Source material below:

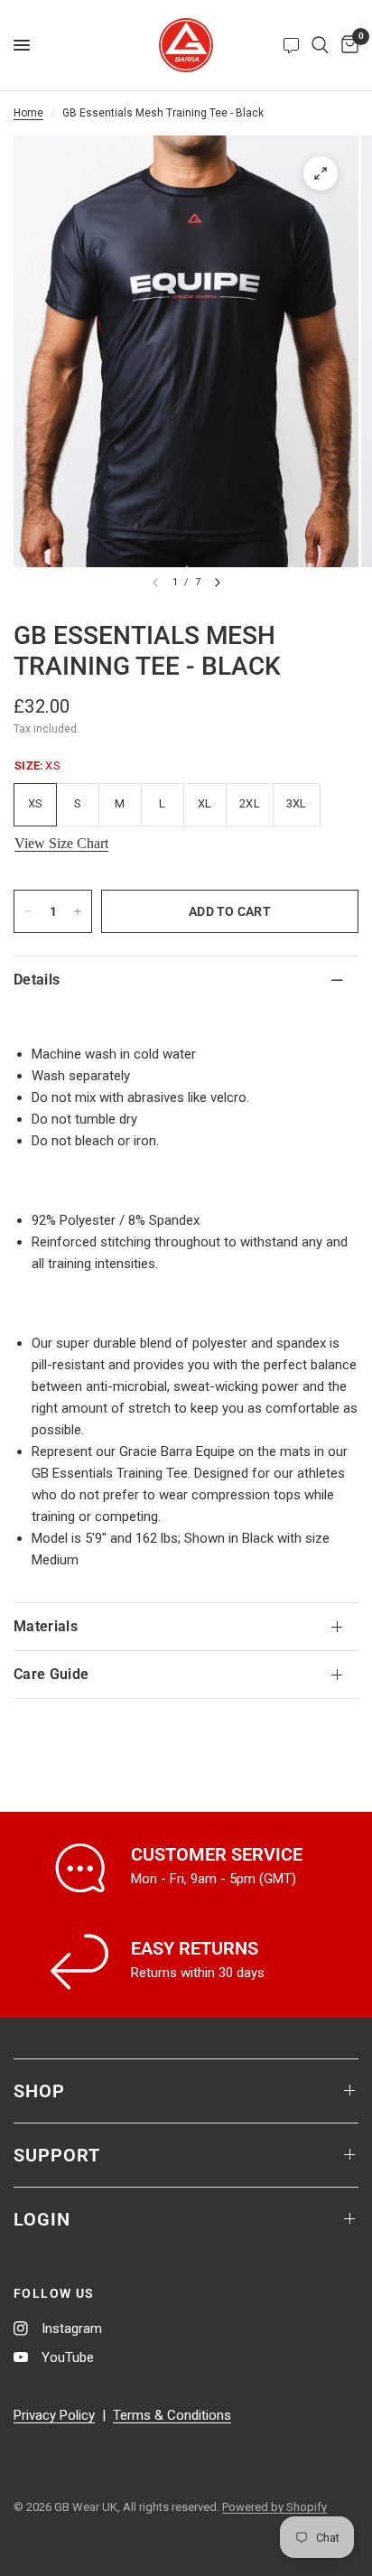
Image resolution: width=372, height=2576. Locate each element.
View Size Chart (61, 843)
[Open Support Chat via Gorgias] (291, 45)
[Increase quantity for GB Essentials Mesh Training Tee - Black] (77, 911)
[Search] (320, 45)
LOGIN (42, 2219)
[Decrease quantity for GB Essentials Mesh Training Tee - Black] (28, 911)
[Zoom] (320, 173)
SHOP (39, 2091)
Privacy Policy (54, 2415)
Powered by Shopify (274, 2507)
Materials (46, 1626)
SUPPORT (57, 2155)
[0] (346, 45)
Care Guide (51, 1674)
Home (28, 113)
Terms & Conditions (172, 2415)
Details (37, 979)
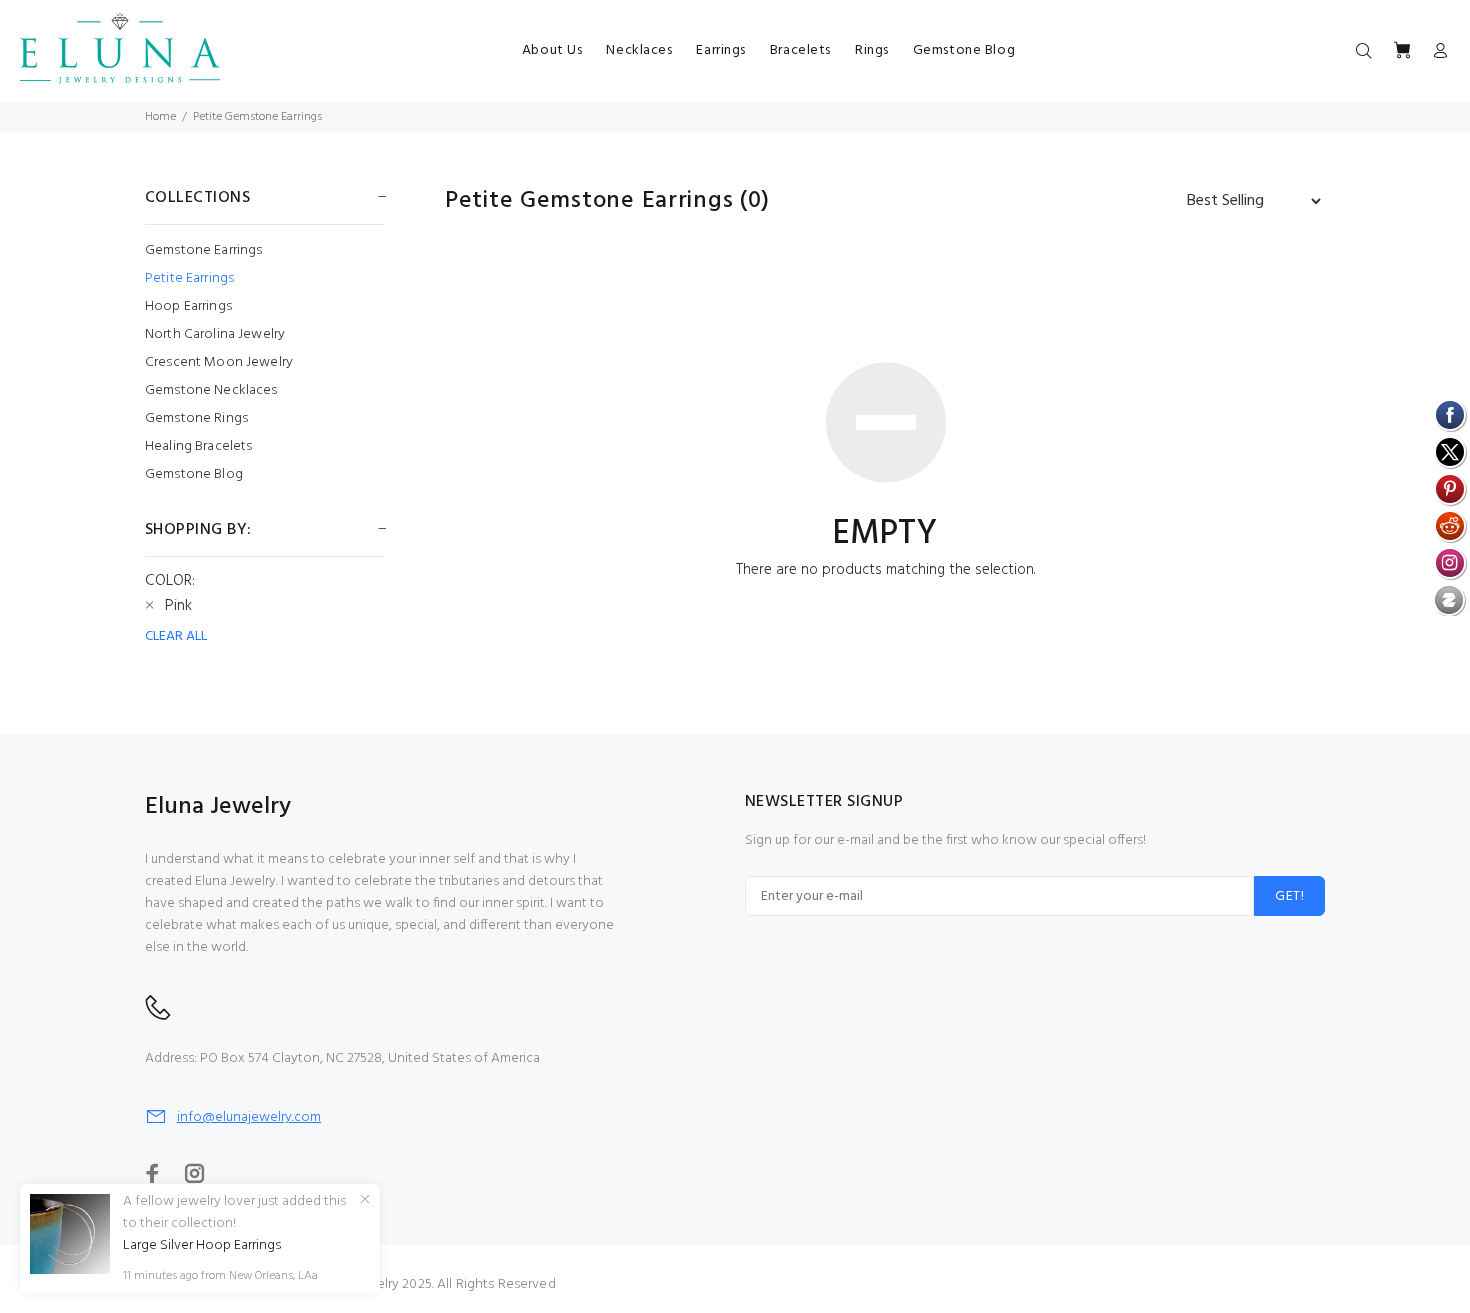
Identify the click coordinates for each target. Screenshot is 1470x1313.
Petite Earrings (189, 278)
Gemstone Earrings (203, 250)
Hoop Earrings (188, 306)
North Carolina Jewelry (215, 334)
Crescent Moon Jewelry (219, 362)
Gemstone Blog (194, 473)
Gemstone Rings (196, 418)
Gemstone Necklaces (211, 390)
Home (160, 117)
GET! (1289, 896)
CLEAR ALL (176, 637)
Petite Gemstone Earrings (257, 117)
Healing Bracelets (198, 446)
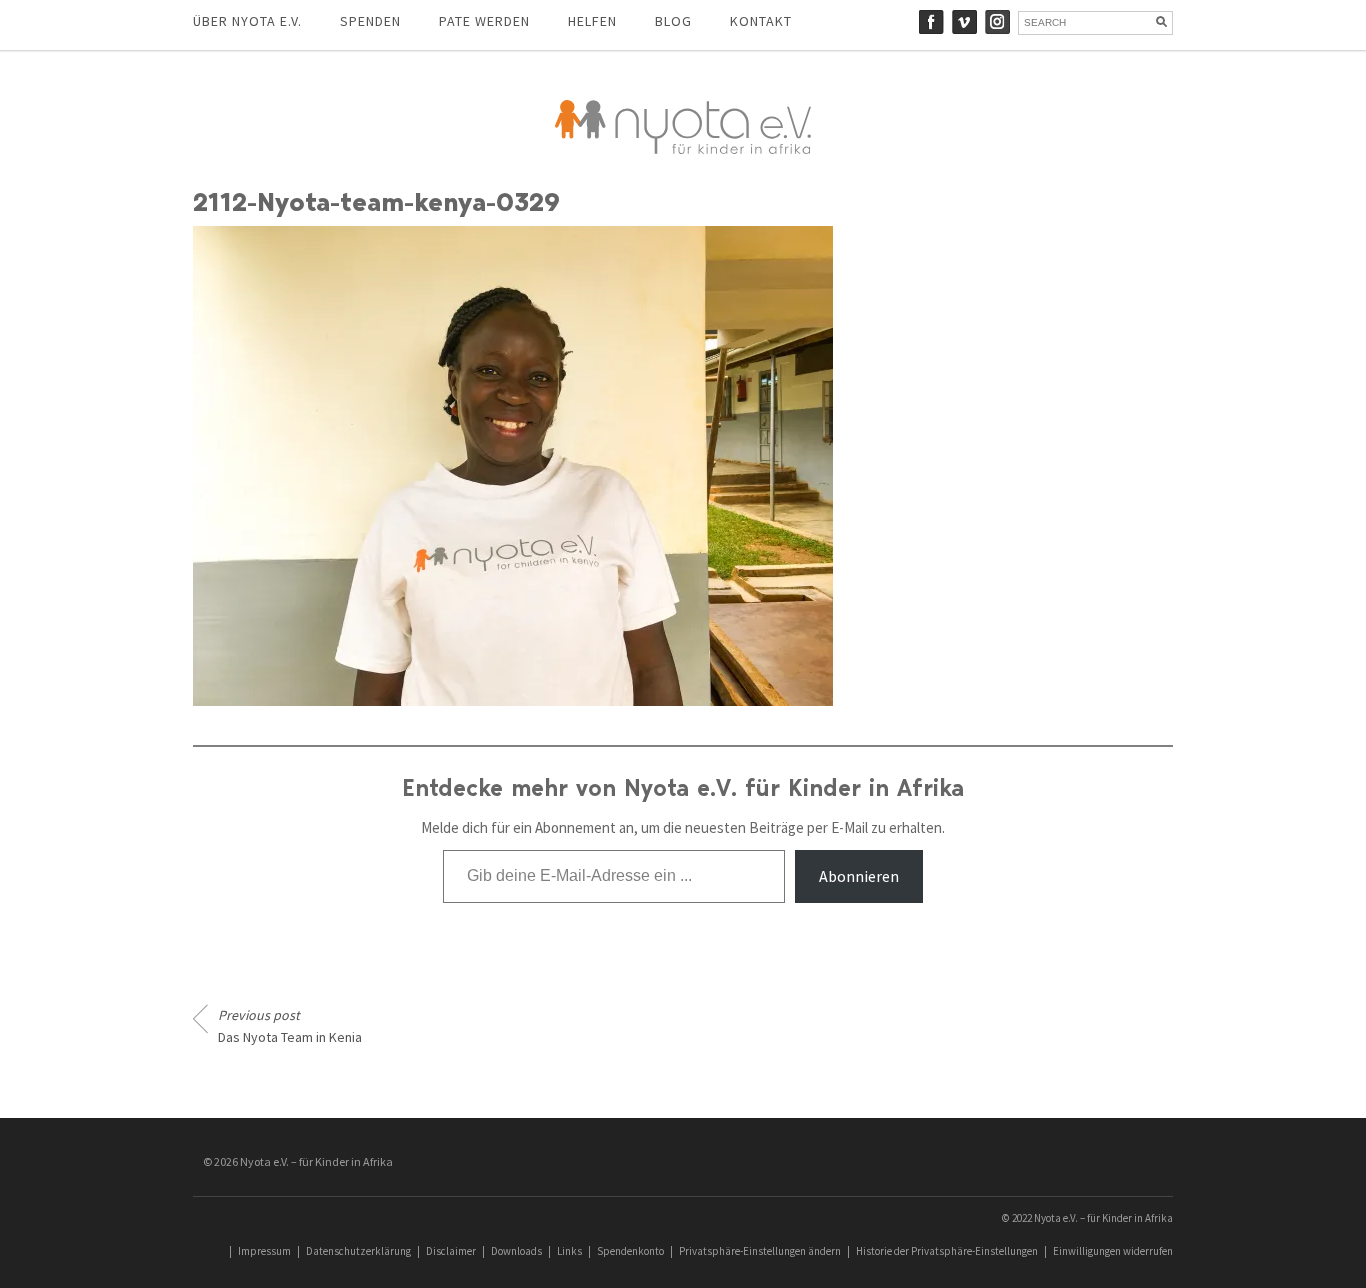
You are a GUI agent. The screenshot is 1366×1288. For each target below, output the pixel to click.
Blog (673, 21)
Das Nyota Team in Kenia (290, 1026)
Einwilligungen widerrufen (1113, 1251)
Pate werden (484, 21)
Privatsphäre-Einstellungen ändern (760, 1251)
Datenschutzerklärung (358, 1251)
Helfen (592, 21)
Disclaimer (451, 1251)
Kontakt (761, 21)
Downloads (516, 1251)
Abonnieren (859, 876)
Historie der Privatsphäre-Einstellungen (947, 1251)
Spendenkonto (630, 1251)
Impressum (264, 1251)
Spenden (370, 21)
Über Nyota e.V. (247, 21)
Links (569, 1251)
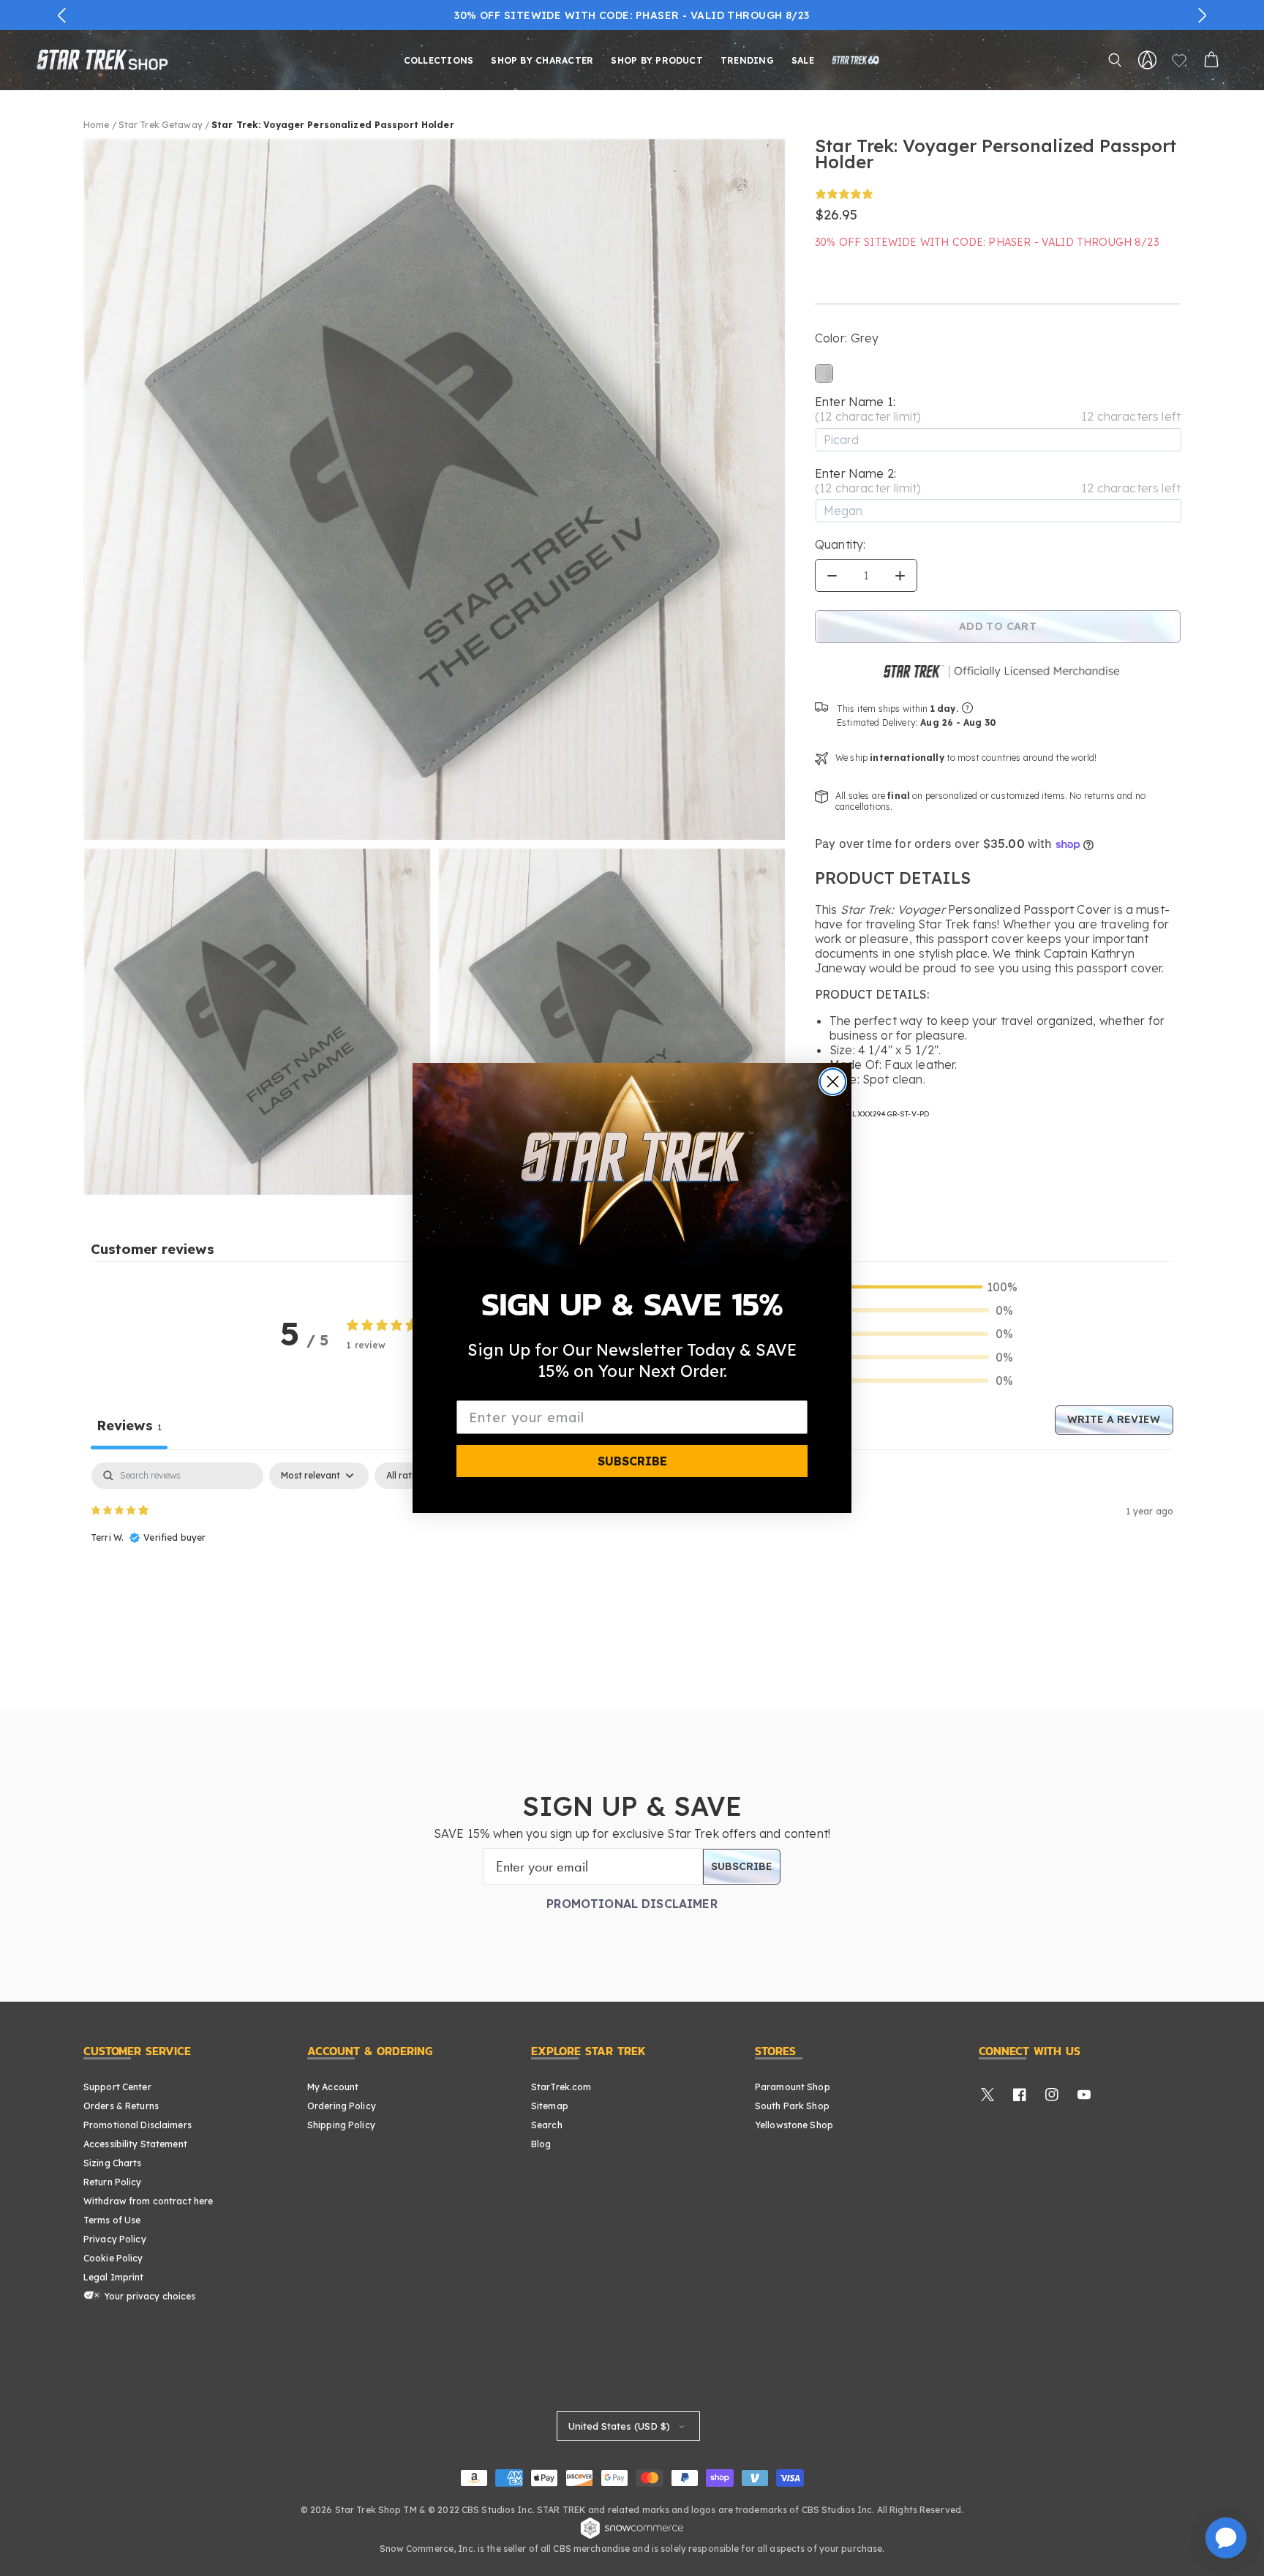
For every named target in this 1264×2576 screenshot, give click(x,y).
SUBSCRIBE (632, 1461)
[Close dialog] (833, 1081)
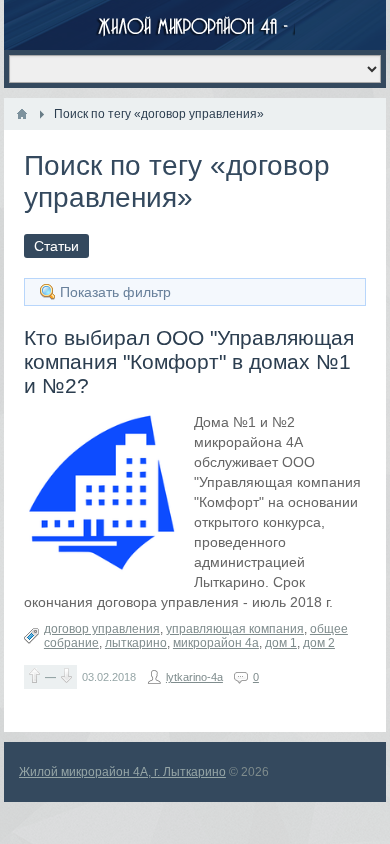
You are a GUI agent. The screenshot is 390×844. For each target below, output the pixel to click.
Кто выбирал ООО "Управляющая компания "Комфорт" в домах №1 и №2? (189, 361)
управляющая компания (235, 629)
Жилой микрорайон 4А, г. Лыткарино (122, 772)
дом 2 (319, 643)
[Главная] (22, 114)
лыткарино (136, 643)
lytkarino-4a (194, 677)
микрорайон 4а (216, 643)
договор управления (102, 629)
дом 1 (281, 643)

End of Source material.

▶ _Exercise objective_
From the line containing "For every named" down to the last line of the data above, transcribe exactly those lines and no others; omit the pictures.

▶ _Expected answer_
For every named target in this 1264×2576 screenshot, give click(x,y).
SUBSCRIBE (632, 1461)
[Close dialog] (833, 1081)
You are a GUI agent. The screenshot is 390×844. For each target below, output the pixel to click.
Кто выбирал ООО "Управляющая компания "Комфорт" в домах №1 и №2? (189, 361)
управляющая компания (235, 629)
Жилой микрорайон 4А, г. Лыткарино (122, 772)
дом 2 (319, 643)
[Главная] (22, 114)
лыткарино (136, 643)
lytkarino-4a (194, 677)
микрорайон 4а (216, 643)
договор управления (102, 629)
дом 1 (281, 643)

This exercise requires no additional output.